Nevertheless, the empirical research has paid a wide attention to the diffusion of bad attitudes and stereotypes toward homosexuality and homosexual people among representative samples of the general population, providing quantitative data collected through questionnaires and structured interviews. More recently, sociologists have turned their attention to the circulation of discourses on homophobia produced by institutions, organizations and people, trying to address the ways these discourses affect the social construction of subjectivities and the boundaries between different groups. In this case, research has chosen a qualitative approach, avoiding to give the world “homophobia” a particular meaning and investigating it as a discursive resource for individuals and collectivities. Following the concept of symbolic violence as proposed by Pierre Bourdieu, sociological research has started to question the effectiveness of anti-homophobic policies sponsored or promoted by public institutions, both at national and supranational level. This critical interpretation supports the idea that these policies help reproducing the structural basis of homophobia – instead of fighting it –through the promotion of the idea that gays and lesbians are “normal” citizens and that homosexuality is a private matter.

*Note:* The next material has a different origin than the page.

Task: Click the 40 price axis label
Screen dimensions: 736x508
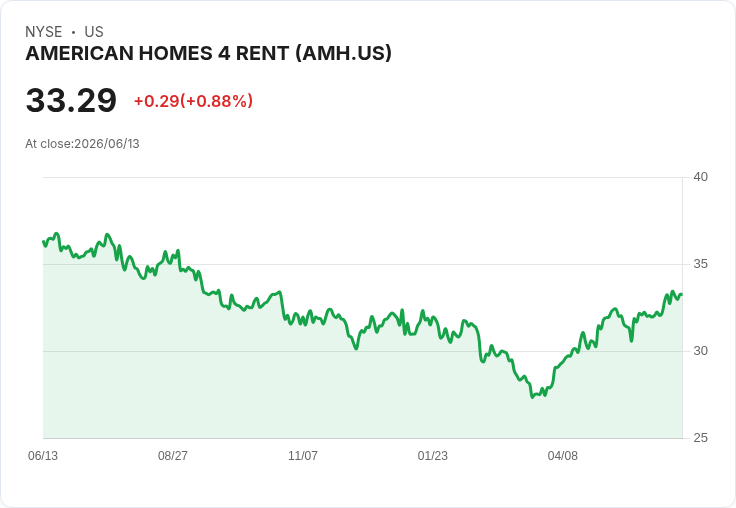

This presentation will draw on this critical approach for analysing the ways through which European Programmes for the promotion of justice, equality and fundamental rights address the issue of homophobia. The discussion will take into consideration the formulation of priorities to be addressed by specific Programmes and the results produced by European and national institutions in their action against homophobic violence.


Bio

Luca Trappolin - Assistant Professor of Sociology at the University of Padua (Italy), where he teaches Sociology of Differences and Sociology of the Family. He also teaches Gender Studies at the Venice International University.

He is one of the founders of the Sociology of homosexuality in Italy. He has promoted, directed and joined several research on gay and lesbian movements, the construction of sexual identities, the public debate on homosexuality and homophobia. In Italian, he has been the author of books, articles and essays on these topics since the late Nineties.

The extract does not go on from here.